Task prompt:
The entries below are to be repeated exactly as they stand.

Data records
========================================

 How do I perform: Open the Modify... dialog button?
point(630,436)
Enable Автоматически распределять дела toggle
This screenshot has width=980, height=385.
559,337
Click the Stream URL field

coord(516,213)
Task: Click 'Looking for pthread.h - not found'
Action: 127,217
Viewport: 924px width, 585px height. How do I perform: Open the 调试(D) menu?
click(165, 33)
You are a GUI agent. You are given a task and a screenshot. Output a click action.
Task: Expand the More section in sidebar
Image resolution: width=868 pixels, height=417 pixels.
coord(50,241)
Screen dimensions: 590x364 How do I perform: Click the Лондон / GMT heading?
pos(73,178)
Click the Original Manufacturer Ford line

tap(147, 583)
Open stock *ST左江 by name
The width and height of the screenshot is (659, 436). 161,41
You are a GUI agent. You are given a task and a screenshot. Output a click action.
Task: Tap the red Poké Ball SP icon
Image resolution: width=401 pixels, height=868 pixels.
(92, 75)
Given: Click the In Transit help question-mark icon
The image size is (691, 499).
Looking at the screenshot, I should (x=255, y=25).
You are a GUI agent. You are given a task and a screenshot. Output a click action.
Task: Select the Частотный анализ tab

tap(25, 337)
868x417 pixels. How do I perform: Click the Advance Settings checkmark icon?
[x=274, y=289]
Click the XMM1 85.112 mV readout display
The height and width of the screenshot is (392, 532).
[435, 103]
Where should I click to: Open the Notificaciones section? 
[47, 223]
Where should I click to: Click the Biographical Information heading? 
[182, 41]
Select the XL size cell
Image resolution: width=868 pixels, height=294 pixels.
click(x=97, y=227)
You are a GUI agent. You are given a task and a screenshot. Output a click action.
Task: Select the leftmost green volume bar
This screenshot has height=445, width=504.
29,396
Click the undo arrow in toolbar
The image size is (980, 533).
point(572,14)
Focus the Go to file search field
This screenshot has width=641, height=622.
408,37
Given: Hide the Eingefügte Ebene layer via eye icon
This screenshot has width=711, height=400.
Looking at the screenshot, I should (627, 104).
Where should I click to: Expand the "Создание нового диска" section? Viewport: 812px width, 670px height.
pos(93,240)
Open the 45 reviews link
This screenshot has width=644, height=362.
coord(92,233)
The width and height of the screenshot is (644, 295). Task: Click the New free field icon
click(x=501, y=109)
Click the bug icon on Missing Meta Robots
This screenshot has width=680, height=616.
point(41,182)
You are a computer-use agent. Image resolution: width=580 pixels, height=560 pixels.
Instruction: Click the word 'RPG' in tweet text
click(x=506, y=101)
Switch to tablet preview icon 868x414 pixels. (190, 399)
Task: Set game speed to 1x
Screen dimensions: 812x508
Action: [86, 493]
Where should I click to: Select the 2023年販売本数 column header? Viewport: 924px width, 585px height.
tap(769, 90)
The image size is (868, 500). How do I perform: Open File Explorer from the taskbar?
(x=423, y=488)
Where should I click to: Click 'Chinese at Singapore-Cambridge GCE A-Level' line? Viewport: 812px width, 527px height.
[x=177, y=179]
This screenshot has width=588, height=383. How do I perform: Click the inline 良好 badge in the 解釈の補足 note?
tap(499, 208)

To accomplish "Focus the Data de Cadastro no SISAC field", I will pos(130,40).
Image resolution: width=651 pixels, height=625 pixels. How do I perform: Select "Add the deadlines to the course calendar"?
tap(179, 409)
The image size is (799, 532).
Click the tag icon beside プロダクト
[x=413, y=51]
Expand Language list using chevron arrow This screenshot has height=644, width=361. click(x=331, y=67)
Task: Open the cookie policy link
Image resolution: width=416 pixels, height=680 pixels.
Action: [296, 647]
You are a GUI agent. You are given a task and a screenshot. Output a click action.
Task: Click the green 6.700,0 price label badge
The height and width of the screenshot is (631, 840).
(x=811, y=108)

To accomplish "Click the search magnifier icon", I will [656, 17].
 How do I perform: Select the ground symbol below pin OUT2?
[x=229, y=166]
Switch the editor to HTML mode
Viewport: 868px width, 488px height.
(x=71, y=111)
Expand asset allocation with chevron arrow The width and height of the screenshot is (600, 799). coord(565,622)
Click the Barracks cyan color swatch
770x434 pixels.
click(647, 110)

========================================

Exercise answer:
 How do I perform: Open the Modify... dialog button?
point(630,436)
Enable Автоматически распределять дела toggle
This screenshot has width=980, height=385.
559,337
Click the Stream URL field

coord(516,213)
Task: Click 'Looking for pthread.h - not found'
Action: 127,217
Viewport: 924px width, 585px height. How do I perform: Open the 调试(D) menu?
click(165, 33)
You are a GUI agent. You are given a task and a screenshot. Output a click action.
Task: Expand the More section in sidebar
Image resolution: width=868 pixels, height=417 pixels.
coord(50,241)
Screen dimensions: 590x364 How do I perform: Click the Лондон / GMT heading?
pos(73,178)
Click the Original Manufacturer Ford line

tap(147, 583)
Open stock *ST左江 by name
The width and height of the screenshot is (659, 436). 161,41
You are a GUI agent. You are given a task and a screenshot. Output a click action.
Task: Tap the red Poké Ball SP icon
Image resolution: width=401 pixels, height=868 pixels.
(92, 75)
Given: Click the In Transit help question-mark icon
The image size is (691, 499).
Looking at the screenshot, I should (x=255, y=25).
You are a GUI agent. You are given a task and a screenshot. Output a click action.
Task: Select the Частотный анализ tab

tap(25, 337)
868x417 pixels. How do I perform: Click the Advance Settings checkmark icon?
[x=274, y=289]
Click the XMM1 85.112 mV readout display
The height and width of the screenshot is (392, 532).
[435, 103]
Where should I click to: Open the Notificaciones section? 
[47, 223]
Where should I click to: Click the Biographical Information heading? 
[182, 41]
Select the XL size cell
Image resolution: width=868 pixels, height=294 pixels.
click(x=97, y=227)
You are a GUI agent. You are given a task and a screenshot. Output a click action.
Task: Select the leftmost green volume bar
This screenshot has height=445, width=504.
29,396
Click the undo arrow in toolbar
The image size is (980, 533).
point(572,14)
Focus the Go to file search field
This screenshot has width=641, height=622.
408,37
Given: Hide the Eingefügte Ebene layer via eye icon
This screenshot has width=711, height=400.
Looking at the screenshot, I should (627, 104).
Where should I click to: Expand the "Создание нового диска" section? Viewport: 812px width, 670px height.
pos(93,240)
Open the 45 reviews link
This screenshot has width=644, height=362.
coord(92,233)
The width and height of the screenshot is (644, 295). Task: Click the New free field icon
click(x=501, y=109)
Click the bug icon on Missing Meta Robots
This screenshot has width=680, height=616.
point(41,182)
You are a computer-use agent. Image resolution: width=580 pixels, height=560 pixels.
Instruction: Click the word 'RPG' in tweet text
click(x=506, y=101)
Switch to tablet preview icon 868x414 pixels. (190, 399)
Task: Set game speed to 1x
Screen dimensions: 812x508
Action: [86, 493]
Where should I click to: Select the 2023年販売本数 column header? Viewport: 924px width, 585px height.
tap(769, 90)
The image size is (868, 500). How do I perform: Open File Explorer from the taskbar?
(x=423, y=488)
Where should I click to: Click 'Chinese at Singapore-Cambridge GCE A-Level' line? Viewport: 812px width, 527px height.
[x=177, y=179]
This screenshot has width=588, height=383. How do I perform: Click the inline 良好 badge in the 解釈の補足 note?
tap(499, 208)

To accomplish "Focus the Data de Cadastro no SISAC field", I will pos(130,40).
Image resolution: width=651 pixels, height=625 pixels. How do I perform: Select "Add the deadlines to the course calendar"?
tap(179, 409)
The image size is (799, 532).
Click the tag icon beside プロダクト
[x=413, y=51]
Expand Language list using chevron arrow This screenshot has height=644, width=361. click(x=331, y=67)
Task: Open the cookie policy link
Image resolution: width=416 pixels, height=680 pixels.
Action: [296, 647]
You are a GUI agent. You are given a task and a screenshot. Output a click action.
Task: Click the green 6.700,0 price label badge
The height and width of the screenshot is (631, 840).
(x=811, y=108)

To accomplish "Click the search magnifier icon", I will [656, 17].
 How do I perform: Select the ground symbol below pin OUT2?
[x=229, y=166]
Switch the editor to HTML mode
Viewport: 868px width, 488px height.
(x=71, y=111)
Expand asset allocation with chevron arrow The width and height of the screenshot is (600, 799). coord(565,622)
Click the Barracks cyan color swatch
770x434 pixels.
click(647, 110)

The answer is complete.